Publisher admits hush payments

NEW YORK • The National Enquirer's parent company has acknowledged paying hush money to a woman who alleged an affair with Mr Donald Trump, in order to "suppress the woman's story" and "prevent it from influencing the (presidential) election".

The admission came as federal prosecutors announced on Wednesday that they would not prosecute the company, American Media Inc, or AMI, for its role in a scheme to tilt the presidential race in favour of Mr Trump. In the agreement, AMI said it would cooperate with prosecutors and admitted it paid US$150,000 (S$206,000) to Ms Karen McDougal before the 2016 election to silence her allegations of an affair with Mr Trump.

The deal signalled the unravelling of the deep relationship Mr Trump and AMI chief executive David Pecker had forged over decades.

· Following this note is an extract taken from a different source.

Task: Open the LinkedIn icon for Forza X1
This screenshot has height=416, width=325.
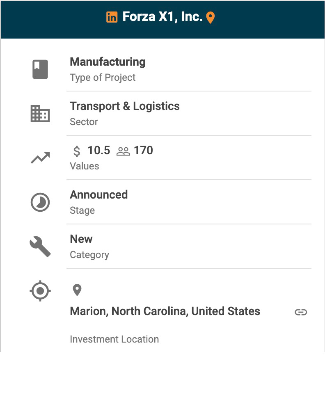Action: pyautogui.click(x=112, y=17)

AMI agreed to cooperate with the Southern District of New York in September, and the deal became public on Wednesday as Michael Cohen, Mr Trump's longtime fixer, was sentenced over campaign finance violations for his role in arranging payments to Ms McDougal and Ms Stormy Daniels, the pornographic-film actress who also allegedly had an affair with Mr Trump.

The moves put additional pressure on the President as he faces multiple investigations and finds himself losing the protection of some of his long-standing allies.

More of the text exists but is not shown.